A tanker is a tank-shaped transportation vehicle used to transport various liquids, liquefied gases and powdered goods, including gasoline, crude oil, various viscous oils, vegetable oils, liquid ammonia, alcohol, water, and various acids. Alkali liquids, cement lead oxide powder, etc., tank trucks occupy a very important position in transportation, accounting for about 18% of the total number of trucks.
According to the mode of transportation, tank cars can be divided into two categories: railway tank cars and road tank cars.
Road transportation tankers can be divided into oil tankers, steam tankers, liquid tankers, , cement mixing tankers, and fuel tankers according to their uses.
Although there are many types of tanker trucks, they all have an overall bearing structure. The body of most tankers is composed of two parts: the tank body and the underframe.
Tanker tank body introduction
The tank body of the tanker is a horizontal cylinder structure, and the cylinder part is welded by the upper plate, the bottom plate and the end plate. The upper plate is made of 9mm thick steel plate rolled into road tank models. The bottom plate is made of 11mm thick steel plate due to greater force. The bottom plate accounts for about 1/4 of the circumference of the full cylinder. The end plate thickness is 11mm steel plate. Press into a spherical convex panel with a transitional arc part.
Generally, the spherical radius of the tank end plate is about 3500mm, and the transition radius is 100mm. When the tank plate is made of ordinary low-alloy steel, the thickness of the steel plate is correspondingly 8mm and 10mm. The diameter of the tank increases with the increase in volume. The inner diameter of a tank with a volume of 30 cubic meters is 2100 mm; a tank with a volume of 50 cubic meters is 2600 mm; and a tank with a volume of 60 cubic meters is 2800 mm.

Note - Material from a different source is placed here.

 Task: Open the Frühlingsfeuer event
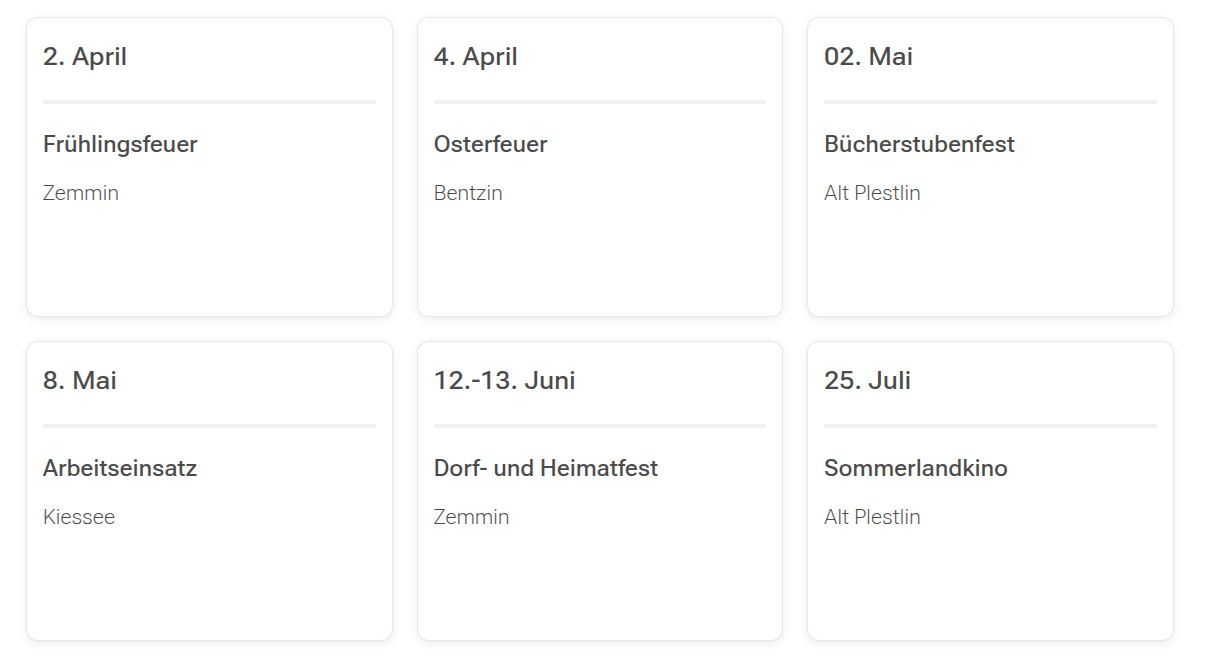coord(120,144)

However, due to the existence of the air bag, the manufacturing process is more complicated, and it is not convenient to clean the tank body. In addition, practice has proved that when the liquid is not full, the impact on the end plate of the tank is not so significant, so the air bag is eliminated in the tank trucks now produced. In order to ensure that the total volume of the tank remains unchanged, the length of the tank is lengthened to make up for this part of the volume of the air bag.

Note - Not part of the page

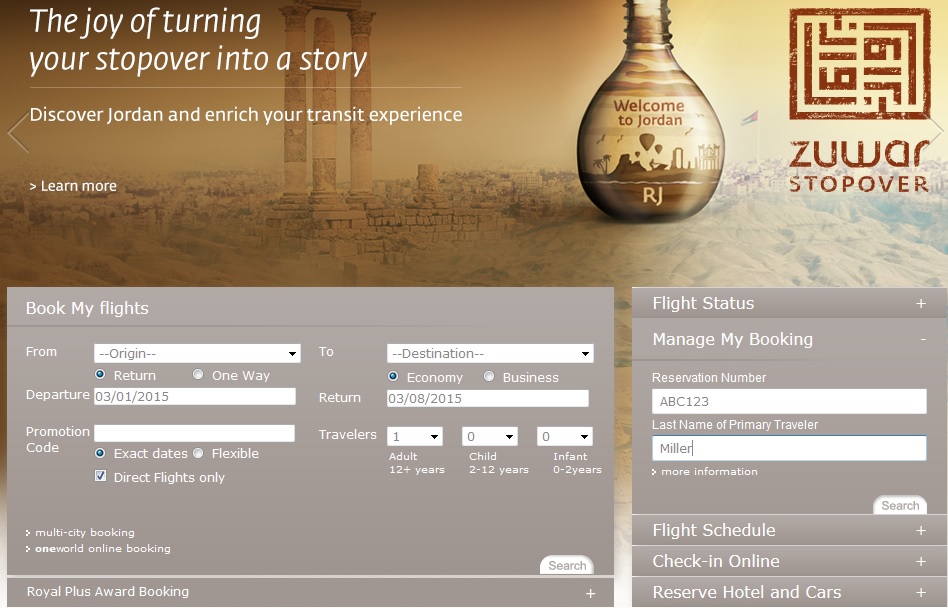
Task: Open multi-city booking link
Action: pyautogui.click(x=84, y=532)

At this time, there is a ruler in the tank to limit the amount of oil carried, leaving an empty volume for liquid expansion, and avoiding overflow when the liquid expands.
Because the tank itself has great rigidity, the weight of the liquid in the tank is mainly borne by the tank body, and then transmitted to the steering tank frame through the bracket and bolster, so the tank frame mainly bears the horizontal longitudinal traction impact. The center beam is generally made of two channel steels. The central part is covered with an upper cover plate with a thickness of 8 mm. The cover plate is welded with a tank body lower saddle plate. The center of the cover plate is provided with an oil trap hole or an oil drain valve hole. There are drainage pipe holes at both ends (when there is a heating jacket), and a reinforced lower cover plate is welded on the part of the center beam near the core plate. The corbel generally uses a box-shaped section, on which a tank bracket is mounted, which is composed of a web-shaped plate and a skid. The web-shaped plate is riveted or welded to the steel plate of the corbel to be molded and welded to form a groove shape. On the end beams and corbels, so that the tank body is supported on it by skids. The end beams are molded and welded into a trough shape from steel plates with a thickness of 6 mm. There are side beams between the end beams and the corbels, which are mainly used to enhance the rigidity of the ends and transfer part of the longitudinal force to the corbels. In addition, the underframe is also equipped with railings, walking boards, handrails, and pedals.
Since the tank body of the tanker is an integral cylindrical structure with greater strength and rigidity, the tank body can not only bear the weight of the liquid, but also the tanker can bear the longitudinal force acting on the tanker without the need for an underframe. There are no middle beams, side beams and cross beams between the two corbels. The tank body is welded to the traction beam and the corbel beams. The connection device between the tank body and the underframe is eliminated, and there is no need for jamming. The tank car has its own weight and can give full play to the load-bearing role of the tank metal material.
The difference between the tank body of the tank car without a chassis and the tank body of the tank car with a chassis is the supporting part at both ends. The traction beam and the corbel beam of the tank car without a chassis are connected with the tank body by welding to transmit the longitudinal force.